Reproduce verbatim the stretch of the material from the line containing "office@rccglivingspring.org (85, 2432)" through the line containing "Aidant.info (430, 2517)", both of those lines included.

+++ The records +++

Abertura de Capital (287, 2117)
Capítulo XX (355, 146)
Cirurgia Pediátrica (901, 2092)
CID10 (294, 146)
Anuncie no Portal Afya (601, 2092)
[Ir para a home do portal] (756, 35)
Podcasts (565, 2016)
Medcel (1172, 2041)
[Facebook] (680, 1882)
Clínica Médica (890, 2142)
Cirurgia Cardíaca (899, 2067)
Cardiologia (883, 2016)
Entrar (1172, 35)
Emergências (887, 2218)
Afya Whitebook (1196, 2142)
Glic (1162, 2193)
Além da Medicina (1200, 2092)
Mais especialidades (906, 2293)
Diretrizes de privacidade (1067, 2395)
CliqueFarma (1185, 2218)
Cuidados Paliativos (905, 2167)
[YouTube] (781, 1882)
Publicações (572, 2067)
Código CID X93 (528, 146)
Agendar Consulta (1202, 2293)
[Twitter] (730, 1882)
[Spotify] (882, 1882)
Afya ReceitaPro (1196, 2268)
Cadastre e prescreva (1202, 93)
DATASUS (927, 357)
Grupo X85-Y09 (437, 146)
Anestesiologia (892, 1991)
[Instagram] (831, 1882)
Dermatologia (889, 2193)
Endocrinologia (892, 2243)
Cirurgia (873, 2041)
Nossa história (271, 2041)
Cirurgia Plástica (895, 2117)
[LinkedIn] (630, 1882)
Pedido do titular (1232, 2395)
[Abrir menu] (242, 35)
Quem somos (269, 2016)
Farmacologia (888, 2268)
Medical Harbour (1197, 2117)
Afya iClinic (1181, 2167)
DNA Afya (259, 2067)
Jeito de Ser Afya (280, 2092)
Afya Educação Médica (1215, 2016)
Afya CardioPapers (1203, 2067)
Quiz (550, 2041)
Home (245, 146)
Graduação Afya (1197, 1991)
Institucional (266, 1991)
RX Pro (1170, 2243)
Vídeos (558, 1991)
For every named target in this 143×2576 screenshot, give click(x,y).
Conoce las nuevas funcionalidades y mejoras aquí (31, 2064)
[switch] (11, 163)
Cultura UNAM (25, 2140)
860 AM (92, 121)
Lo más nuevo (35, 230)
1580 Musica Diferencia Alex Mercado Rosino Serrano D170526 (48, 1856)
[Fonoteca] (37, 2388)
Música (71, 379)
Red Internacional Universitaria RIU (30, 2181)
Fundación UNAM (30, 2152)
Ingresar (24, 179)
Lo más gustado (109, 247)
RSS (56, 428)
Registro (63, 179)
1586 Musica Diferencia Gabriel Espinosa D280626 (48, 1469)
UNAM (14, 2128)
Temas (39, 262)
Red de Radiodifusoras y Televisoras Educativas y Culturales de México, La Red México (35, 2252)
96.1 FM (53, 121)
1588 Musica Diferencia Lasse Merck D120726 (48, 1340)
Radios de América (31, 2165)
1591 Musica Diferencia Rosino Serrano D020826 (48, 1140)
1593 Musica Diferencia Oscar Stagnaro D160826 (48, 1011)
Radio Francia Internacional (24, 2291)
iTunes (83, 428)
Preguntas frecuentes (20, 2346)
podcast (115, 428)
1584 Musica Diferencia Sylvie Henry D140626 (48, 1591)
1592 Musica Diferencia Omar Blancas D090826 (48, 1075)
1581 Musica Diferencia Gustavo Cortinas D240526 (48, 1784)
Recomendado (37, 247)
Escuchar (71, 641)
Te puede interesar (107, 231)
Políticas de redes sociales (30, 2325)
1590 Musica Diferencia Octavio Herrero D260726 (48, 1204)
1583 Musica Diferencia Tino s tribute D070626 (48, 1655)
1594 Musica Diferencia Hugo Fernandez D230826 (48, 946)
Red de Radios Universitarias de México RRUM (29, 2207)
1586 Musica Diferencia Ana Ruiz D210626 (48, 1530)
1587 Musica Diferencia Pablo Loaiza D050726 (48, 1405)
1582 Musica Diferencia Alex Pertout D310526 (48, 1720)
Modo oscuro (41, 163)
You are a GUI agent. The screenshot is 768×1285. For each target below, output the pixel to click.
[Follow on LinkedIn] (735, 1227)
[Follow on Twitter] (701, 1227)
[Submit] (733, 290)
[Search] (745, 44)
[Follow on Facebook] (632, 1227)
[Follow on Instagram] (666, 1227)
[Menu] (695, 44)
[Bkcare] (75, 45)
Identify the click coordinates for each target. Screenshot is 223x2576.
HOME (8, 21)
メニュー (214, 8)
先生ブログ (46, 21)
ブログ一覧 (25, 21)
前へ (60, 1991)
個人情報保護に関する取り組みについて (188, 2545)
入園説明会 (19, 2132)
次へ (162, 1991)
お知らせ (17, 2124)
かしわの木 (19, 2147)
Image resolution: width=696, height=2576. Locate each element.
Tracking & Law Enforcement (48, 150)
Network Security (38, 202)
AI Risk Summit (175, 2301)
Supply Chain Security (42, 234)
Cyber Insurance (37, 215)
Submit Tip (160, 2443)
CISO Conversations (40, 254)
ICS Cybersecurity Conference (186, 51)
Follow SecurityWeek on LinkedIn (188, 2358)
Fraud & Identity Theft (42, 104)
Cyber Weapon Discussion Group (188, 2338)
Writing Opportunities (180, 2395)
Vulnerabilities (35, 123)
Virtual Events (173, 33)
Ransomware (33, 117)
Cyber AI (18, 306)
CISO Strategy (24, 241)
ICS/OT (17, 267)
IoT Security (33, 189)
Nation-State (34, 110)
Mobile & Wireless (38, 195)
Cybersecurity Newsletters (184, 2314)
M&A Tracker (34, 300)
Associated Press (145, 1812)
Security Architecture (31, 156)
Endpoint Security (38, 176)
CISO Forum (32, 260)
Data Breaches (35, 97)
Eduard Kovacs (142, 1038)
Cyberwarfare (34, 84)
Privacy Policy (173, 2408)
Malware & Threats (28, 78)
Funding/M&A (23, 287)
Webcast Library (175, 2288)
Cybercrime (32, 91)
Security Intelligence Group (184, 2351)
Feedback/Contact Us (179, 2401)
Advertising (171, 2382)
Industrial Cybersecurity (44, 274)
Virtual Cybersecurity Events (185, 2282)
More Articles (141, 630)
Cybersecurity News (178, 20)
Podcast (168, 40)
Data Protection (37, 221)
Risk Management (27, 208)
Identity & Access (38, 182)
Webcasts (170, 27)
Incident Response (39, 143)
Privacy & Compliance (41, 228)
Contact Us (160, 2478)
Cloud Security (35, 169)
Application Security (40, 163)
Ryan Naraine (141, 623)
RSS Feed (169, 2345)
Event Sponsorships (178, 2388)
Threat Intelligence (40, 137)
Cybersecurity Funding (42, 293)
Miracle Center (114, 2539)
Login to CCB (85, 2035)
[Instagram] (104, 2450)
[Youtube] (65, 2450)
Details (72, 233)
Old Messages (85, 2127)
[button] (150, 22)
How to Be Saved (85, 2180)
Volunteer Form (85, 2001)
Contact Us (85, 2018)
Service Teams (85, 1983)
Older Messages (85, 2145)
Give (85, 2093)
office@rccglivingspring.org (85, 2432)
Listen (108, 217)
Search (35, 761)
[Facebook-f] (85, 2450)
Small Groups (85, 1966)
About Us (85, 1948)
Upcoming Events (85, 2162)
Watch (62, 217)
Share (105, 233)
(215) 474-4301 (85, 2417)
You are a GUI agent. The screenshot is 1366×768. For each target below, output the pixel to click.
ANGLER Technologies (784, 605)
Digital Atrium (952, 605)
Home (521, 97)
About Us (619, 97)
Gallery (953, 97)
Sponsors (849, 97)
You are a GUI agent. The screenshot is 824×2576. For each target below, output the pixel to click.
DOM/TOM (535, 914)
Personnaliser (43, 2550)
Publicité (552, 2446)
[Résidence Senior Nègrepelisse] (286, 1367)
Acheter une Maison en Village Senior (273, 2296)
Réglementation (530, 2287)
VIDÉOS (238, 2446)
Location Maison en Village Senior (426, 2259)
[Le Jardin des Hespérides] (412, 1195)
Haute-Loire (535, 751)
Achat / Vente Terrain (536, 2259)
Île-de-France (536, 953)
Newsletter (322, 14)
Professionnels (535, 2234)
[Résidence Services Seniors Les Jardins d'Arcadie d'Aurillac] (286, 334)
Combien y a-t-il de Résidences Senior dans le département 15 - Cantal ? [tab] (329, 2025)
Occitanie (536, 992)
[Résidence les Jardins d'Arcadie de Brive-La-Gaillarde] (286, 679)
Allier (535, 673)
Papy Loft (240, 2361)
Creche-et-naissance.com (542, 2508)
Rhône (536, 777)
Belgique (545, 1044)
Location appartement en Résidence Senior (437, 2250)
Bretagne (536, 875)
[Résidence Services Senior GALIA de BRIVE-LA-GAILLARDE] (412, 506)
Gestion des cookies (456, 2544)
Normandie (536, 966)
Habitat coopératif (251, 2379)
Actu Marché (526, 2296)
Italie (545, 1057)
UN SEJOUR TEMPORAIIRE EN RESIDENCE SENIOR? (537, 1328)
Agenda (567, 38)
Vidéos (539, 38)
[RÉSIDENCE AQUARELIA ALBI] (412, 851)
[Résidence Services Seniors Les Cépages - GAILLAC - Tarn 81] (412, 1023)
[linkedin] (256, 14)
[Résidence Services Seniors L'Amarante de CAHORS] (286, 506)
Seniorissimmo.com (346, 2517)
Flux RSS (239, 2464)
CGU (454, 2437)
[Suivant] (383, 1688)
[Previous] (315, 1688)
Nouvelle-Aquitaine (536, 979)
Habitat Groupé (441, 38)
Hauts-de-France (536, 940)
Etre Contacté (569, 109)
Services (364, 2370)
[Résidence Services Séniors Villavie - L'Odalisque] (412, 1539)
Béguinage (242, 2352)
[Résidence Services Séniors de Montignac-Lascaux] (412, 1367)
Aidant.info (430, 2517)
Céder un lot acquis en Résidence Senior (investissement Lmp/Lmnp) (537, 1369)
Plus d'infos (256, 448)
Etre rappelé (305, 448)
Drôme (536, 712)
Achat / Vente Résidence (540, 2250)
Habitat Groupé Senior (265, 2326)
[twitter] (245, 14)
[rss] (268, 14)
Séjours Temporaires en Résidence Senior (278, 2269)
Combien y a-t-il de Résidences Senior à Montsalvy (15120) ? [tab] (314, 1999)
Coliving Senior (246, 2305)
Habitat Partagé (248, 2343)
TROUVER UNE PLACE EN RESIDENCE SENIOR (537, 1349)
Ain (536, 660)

+++

#### Written response
office@rccglivingspring.org (85, 2432)
Listen (108, 217)
Search (35, 761)
[Facebook-f] (85, 2450)
Small Groups (85, 1966)
About Us (85, 1948)
Upcoming Events (85, 2162)
Watch (62, 217)
Share (105, 233)
(215) 474-4301 (85, 2417)
You are a GUI agent. The screenshot is 1366×768. For each target below, output the pixel to click.
ANGLER Technologies (784, 605)
Digital Atrium (952, 605)
Home (521, 97)
About Us (619, 97)
Gallery (953, 97)
Sponsors (849, 97)
You are a GUI agent. The screenshot is 824×2576. For each target below, output the pixel to click.
DOM/TOM (535, 914)
Personnaliser (43, 2550)
Publicité (552, 2446)
[Résidence Senior Nègrepelisse] (286, 1367)
Acheter une Maison en Village Senior (273, 2296)
Réglementation (530, 2287)
VIDÉOS (238, 2446)
Location Maison en Village Senior (426, 2259)
[Le Jardin des Hespérides] (412, 1195)
Haute-Loire (535, 751)
Achat / Vente Terrain (536, 2259)
Île-de-France (536, 953)
Newsletter (322, 14)
Professionnels (535, 2234)
[Résidence Services Seniors Les Jardins d'Arcadie d'Aurillac] (286, 334)
Combien y a-t-il de Résidences Senior dans le département 15 - Cantal ? [tab] (329, 2025)
Occitanie (536, 992)
[Résidence les Jardins d'Arcadie de Brive-La-Gaillarde] (286, 679)
Allier (535, 673)
Papy Loft (240, 2361)
Creche-et-naissance.com (542, 2508)
Rhône (536, 777)
Belgique (545, 1044)
Location appartement en Résidence Senior (437, 2250)
Bretagne (536, 875)
[Résidence Services Senior GALIA de BRIVE-LA-GAILLARDE] (412, 506)
Gestion des cookies (456, 2544)
Normandie (536, 966)
Habitat coopératif (251, 2379)
Actu Marché (526, 2296)
Italie (545, 1057)
UN SEJOUR TEMPORAIIRE EN RESIDENCE SENIOR? (537, 1328)
Agenda (567, 38)
Vidéos (539, 38)
[RÉSIDENCE AQUARELIA ALBI] (412, 851)
[Résidence Services Seniors Les Cépages - GAILLAC - Tarn 81] (412, 1023)
[linkedin] (256, 14)
[Résidence Services Seniors L'Amarante de CAHORS] (286, 506)
Seniorissimmo.com (346, 2517)
Flux RSS (239, 2464)
CGU (454, 2437)
[Suivant] (383, 1688)
[Previous] (315, 1688)
Nouvelle-Aquitaine (536, 979)
Habitat Groupé (441, 38)
Hauts-de-France (536, 940)
Etre Contacté (569, 109)
Services (364, 2370)
[Résidence Services Séniors Villavie - L'Odalisque] (412, 1539)
Béguinage (242, 2352)
[Résidence Services Séniors de Montignac-Lascaux] (412, 1367)
Aidant.info (430, 2517)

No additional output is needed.